### Task item
Only one span of the listing below is wanted: the lines from the one with "The image size is (775, 532)." through the one with "This screenshot has width=532, height=368.", reproduced exactly, both ends kept.

### Records supplied
"""

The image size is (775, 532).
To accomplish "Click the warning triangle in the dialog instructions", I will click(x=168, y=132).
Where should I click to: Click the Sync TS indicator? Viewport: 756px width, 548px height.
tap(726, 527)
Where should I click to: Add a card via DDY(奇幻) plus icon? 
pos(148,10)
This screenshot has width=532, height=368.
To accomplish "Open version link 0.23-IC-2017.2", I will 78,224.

"""
"""

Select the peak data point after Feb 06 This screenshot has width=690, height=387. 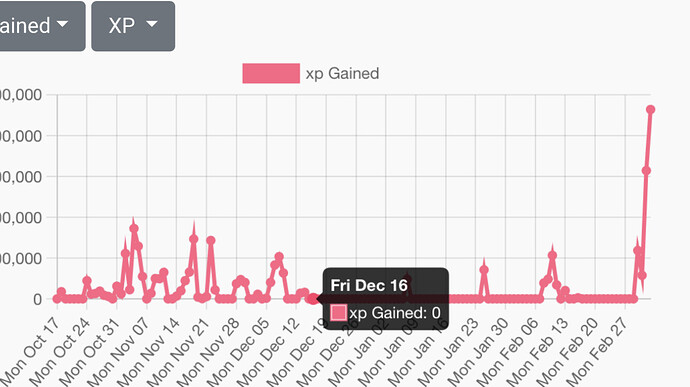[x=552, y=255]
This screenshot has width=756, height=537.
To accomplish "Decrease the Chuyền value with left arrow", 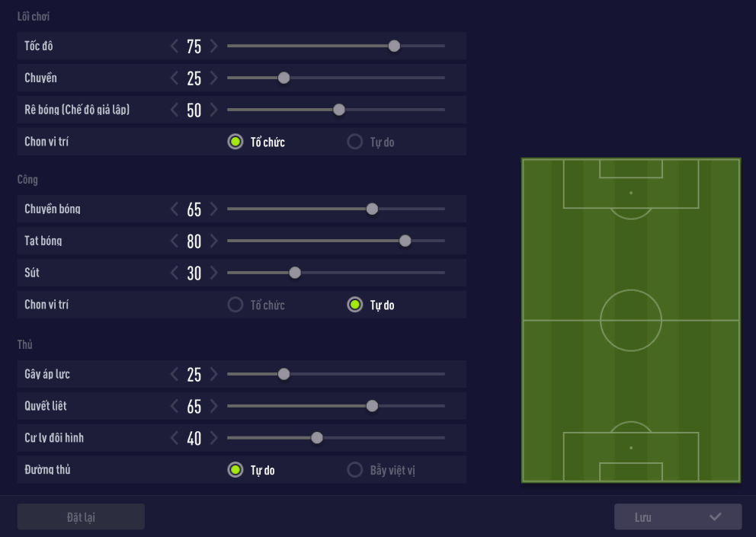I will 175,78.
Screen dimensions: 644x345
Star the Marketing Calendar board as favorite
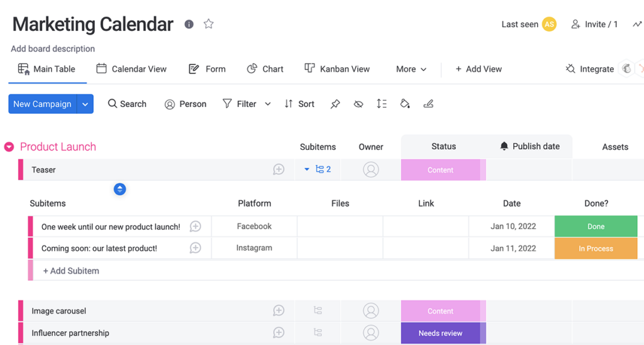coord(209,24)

"""
"""

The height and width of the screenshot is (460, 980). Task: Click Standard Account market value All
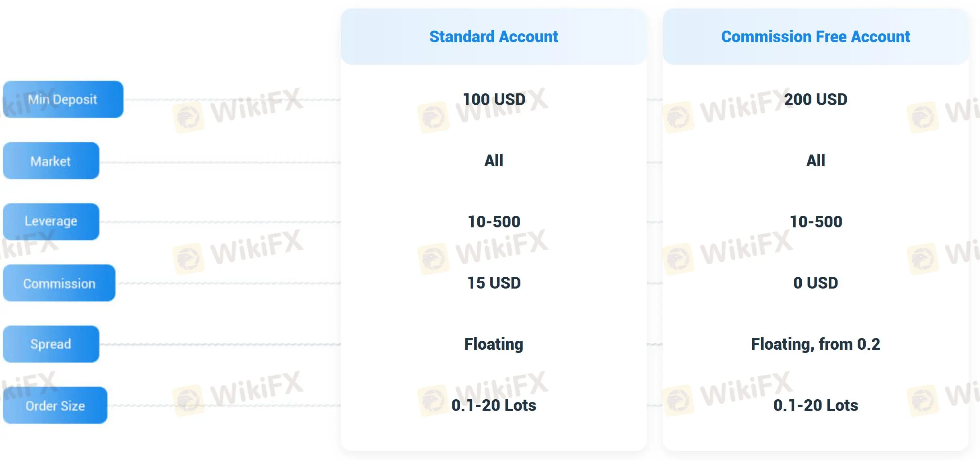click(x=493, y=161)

"""

### Answer box
The image size is (775, 532).
To accomplish "Click the warning triangle in the dialog instructions", I will click(x=168, y=132).
Where should I click to: Click the Sync TS indicator? Viewport: 756px width, 548px height.
tap(726, 527)
Where should I click to: Add a card via DDY(奇幻) plus icon? 
pos(148,10)
This screenshot has width=532, height=368.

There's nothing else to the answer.